The company’s core mission – building airplanes – won’t change.
Veteran bankruptcy counsel Bill Zimmerman said the prearranged bankruptcy sale likely means that at least a part of the company will be under new ownership.
“What prearranged means is they’ve already negotiated with a group of potential purchasers and lenders, and they essentially have arranged a sale of the business with current creditor approval to deal with the outstanding debt,” Zimmerman said. “There’s probably going to be a sale to a new buyer.”
This type of bankruptcy is designed to get Beechcraft back to the business of building airplanes with a good balance sheet as soon as possible, Zimmerman said.
What’s less clear is what will happen to the company’s creditors – and the impact on the city of Wichita and the state of Kansas, which provided financial incentives to keep Hawker Beechcraft in Wichita.
Secured creditors are in good shape, Zimmerman said. The company’s vendors are a different story, as are Wichita and Kansas taxpayers and company pensioners.
“The secured credits, the creditors secured by tangible hard assets, are usually in a pretty good position,” Zimmerman said. “They may have to take a discount, agree to let the debt go for a certain amount, but that’s something that’s agreed to.”
The company’s vendors – with the notable exception of parts-makers – are in more jeopardy, Zimmerman said. And city, county and state governments could be, too, without defined claw-back provisions in their subsidies contracts with Hawker Beechcraft.
“It’s a good question on the vendors, because there’s no guarantee they’ll be paid in full,” Zimmerman said. “They’ll probably get something, but there’s a haircut coming for them and they’ve got zero leverage.”
The parts-makers are the ones with leverage in the bankruptcy, Zimmerman said.
“I mean, you can’t run out to Walmart and buy those parts off the shelf, and you can’t make them in-house for the tooling issues and such,” he said. “It’s an unusual situation, and they have more leverage than somebody who was just supplying janitorial supplies to the business.”
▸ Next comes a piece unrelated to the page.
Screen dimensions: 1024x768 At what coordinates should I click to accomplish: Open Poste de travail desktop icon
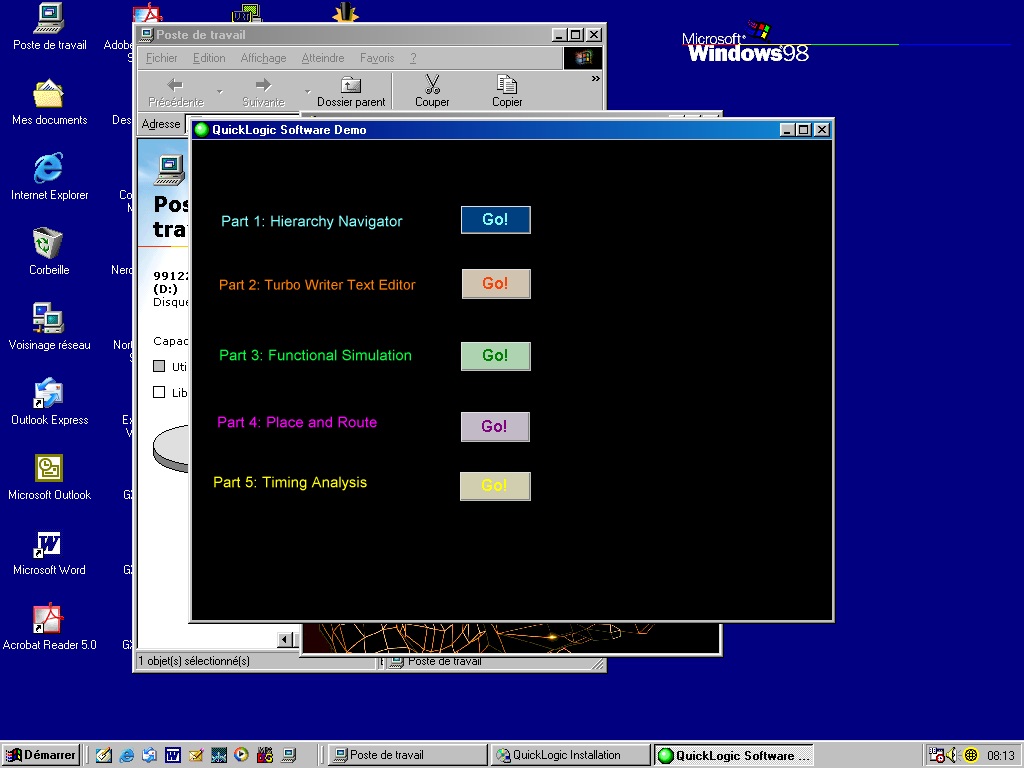pyautogui.click(x=49, y=20)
As for the $45 million in financial incentives the city, county and state gave Hawker to remain in Wichita, the fate of that money likely depends on the strength of the contracts written with Hawker, Zimmerman said.
The fate of the company’s pension plan is harder to call, Zimmerman said.
“They’ve certainly by now negotiated with the pension plans, good-faith negotiations, as the law requires before they do anything to amend, change or alter the pension agreements,” he said. “What people should understand is that after the bankruptcy, change is certainly in the pension’s future. It’s something a pensioner should have their eye upon.”